Let me just start by saying I am not blind to the fact that many of Micah’s behaviors are out of the ordinary and at times downright bizarre. Fortunately, he is a gentle giant with a sweet disposition, as it generally just takes a few, or sometimes quite a few firm verbal requests for him to decide to comply with requests to knock off some of his stranger behaviors. The reactions of others to Micah and his antics have been varied, but my lens has caught some shining examples of kindness that have blessed this mother’s heart and in turn have made our world a better place.

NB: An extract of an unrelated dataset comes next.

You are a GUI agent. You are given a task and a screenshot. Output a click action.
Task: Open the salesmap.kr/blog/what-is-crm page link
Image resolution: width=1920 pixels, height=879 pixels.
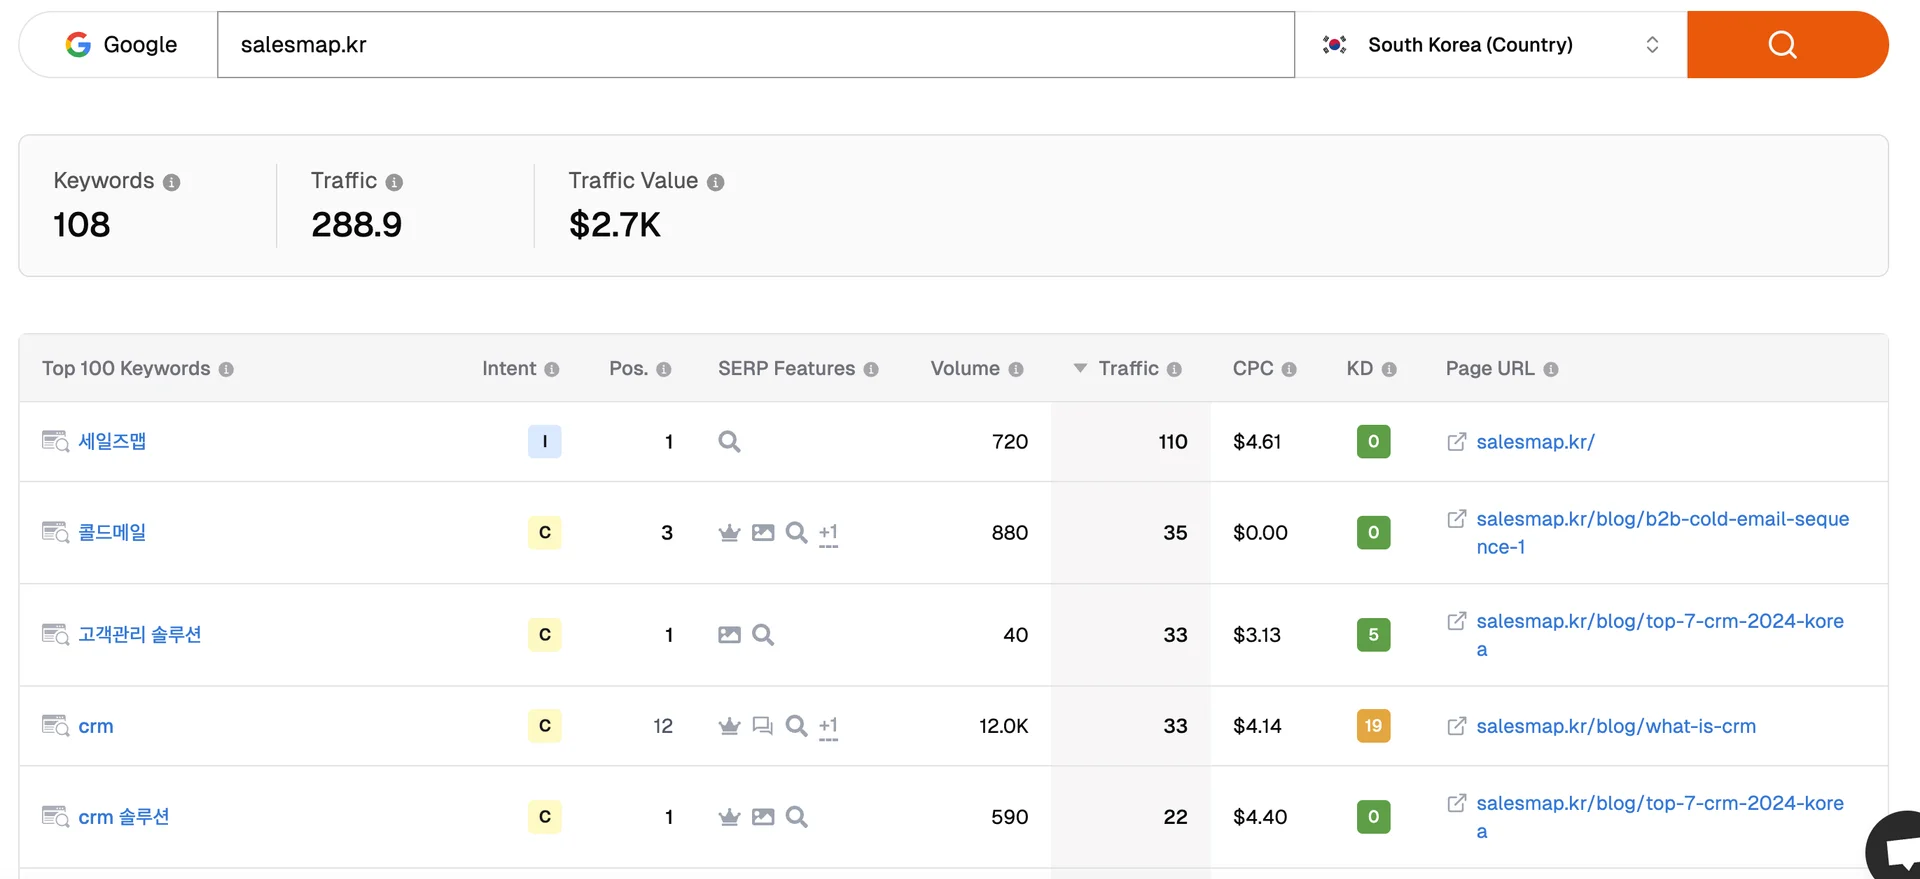(1615, 726)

Each summer my family gathers at a camp in the mountains for a week of outdoor fun; six adult children with their now adult children and their children. No electricity, literally a week of intense family togetherness with up to 40 or 50 children and adults at some points. I suspect the noise and activity pose a virtual hell for someone with Micah’s sensory disorders. His survival tactic is to go out in the grassy field by the camp and make big piles of hay with the cut grass, then move the piles from place to place. Needless to say this behavior has led to some questions from the great nephews and nieces with many explanations of why the big guy is pulling up grass and moving it around the field. The little ones generally ask their questions, learn a bit about autism, then go on with their play, but much to my surprise and delight we arrived one year to find piles of grass waiting to be moved as sweet Katie decided to prepare a sensory area for Micah to enjoy ahead of time. She, of course, did not know she was meeting his sensory needs, but had remembered from the summer before he seemed happiest quietly sifting the grass while the chaos of family fellowship circled around him. A small act to some, but a clear lens into the caring nature of one small child.

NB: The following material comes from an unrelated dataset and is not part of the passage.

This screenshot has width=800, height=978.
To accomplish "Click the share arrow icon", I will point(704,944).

Then in the evening when all the ‘littles’ were getting ready for bed, the lens took in the careful parenting of my nephew’s wife as she asked each of her children to say goodnight before they went to bed. With our numbers, this can be a long drawn out process with sometimes cranky kids, or a good delay for those littles who desire to postpone bed as long as possible. How heartening to see this mother gently remind each of her children to also say goodnight to Micah who at that point was silently staring at something unseen. When one child hesitated she gently said it was fine to just wave, but she needed to not forget Micah. A wave was granted, followed by an exuberant Micah hug from her younger brother, both of which brought a whisper of a smile to Micah’s face and a splash of pure love to his mother’s heart. The world would be a far kinder, gentler place, if more parents were as intentional in teaching their children to reach out to those who cannot and may never be able to reach back; but in their own way are reaching to the core of who we are.”